Environmental safety is always a topic of concern. A few years ago, I knew about carbon monoxide detectors, but didn’t care if I had one or not (I didn’t). Today, I’m a big proponent of these type of life-saving devices. Why?
A couple of years ago, I sat down with someone in the industry and we discussed some of the serious issues that arise from carbon monoxide poisoning. Still, it seemed an unlikely reality. Then I found out that friends suffered mild CO poisoning, thankfully without long-term repercussions, but certainly with illness at the time. Then, not long after a friend from New York began getting sick on a regular basis and couldn’t figure out what was wrong. Thankfully her doctor knew the signs enough to know that she was suffering from CO poisoning. Imagine if it had become worse, or if she didn’t go to the doctor. She could’ve died. Thankfully, she was, and is, fine. but, all of these things got me thinking, and ultimately committed me to CO protection.
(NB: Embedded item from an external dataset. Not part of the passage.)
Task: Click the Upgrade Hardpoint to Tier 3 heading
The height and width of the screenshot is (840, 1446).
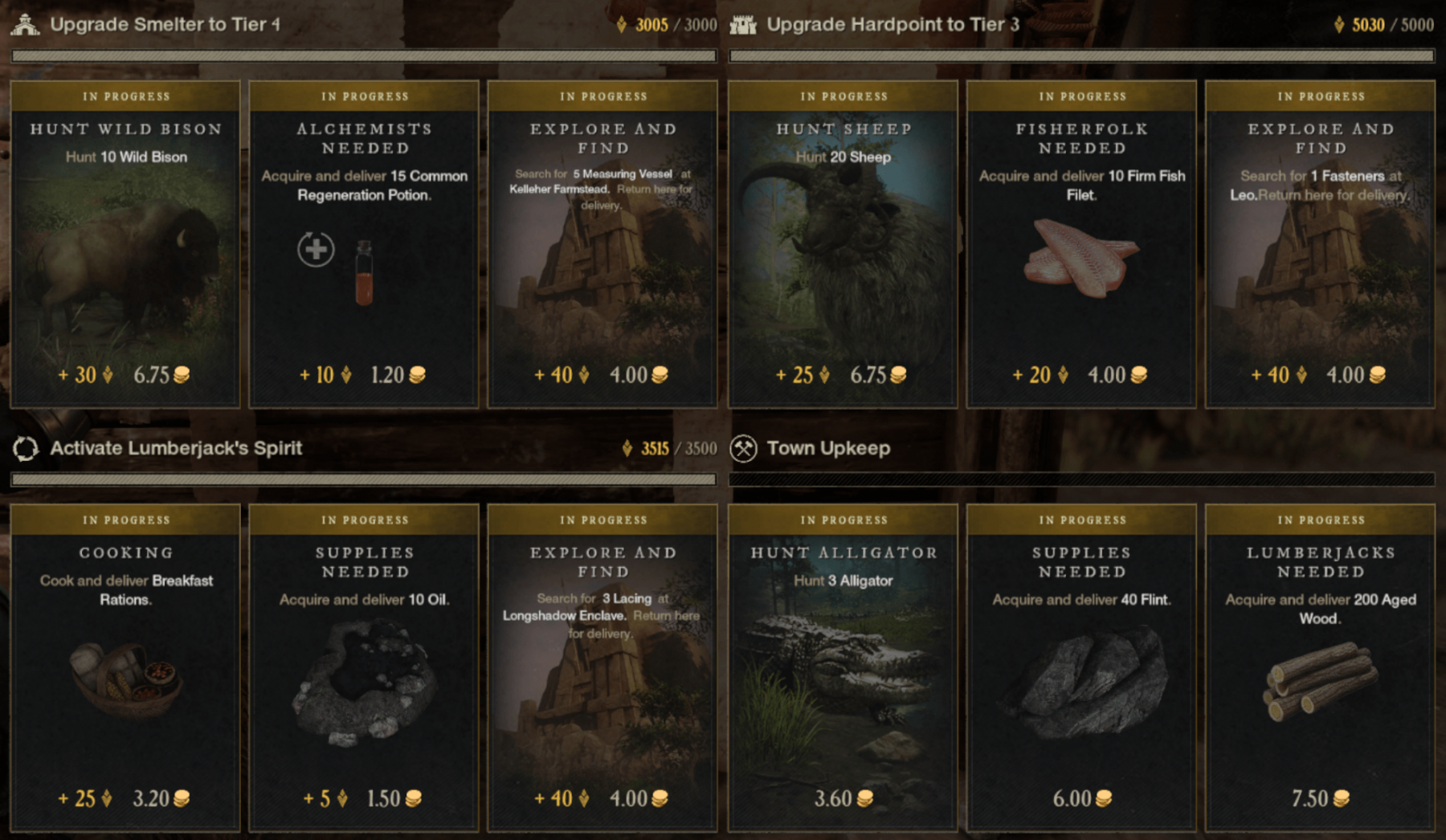Action: pyautogui.click(x=893, y=25)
Having discussed CO detectors before, I thought there wasn’t much more to say, but an article in the Belfast Telegraph piqued my interest. The title is, “Carbon Monoxide: don’t rely on detectors alone.” Worth a read, I figured, and I was right. The basic point is this: a carbon monoxide detector exists to alert you to a problem. It doesn’t identify the source of the problem and it can’t alert you to potential future problems. All it can do is warn you once the danger is already there. And that’s great. Its a huge and necessary thing to know as soon as CO levels become dangerous in your home. But, its the last step, not the first.
So, what does the article recommend?
- Have your gas appliances serviced and checked annually, by a professional
- Keep rooms well ventilated
- Check flues and chimneys on a regular basis
Lastly, if you’re feeling sick, especially nauseated, check with a doctor. Carbon monoxide kills about 170 people every year in the United States(source); and while that number may seem small, its 170 too many for a killer that is preventable, and detectable.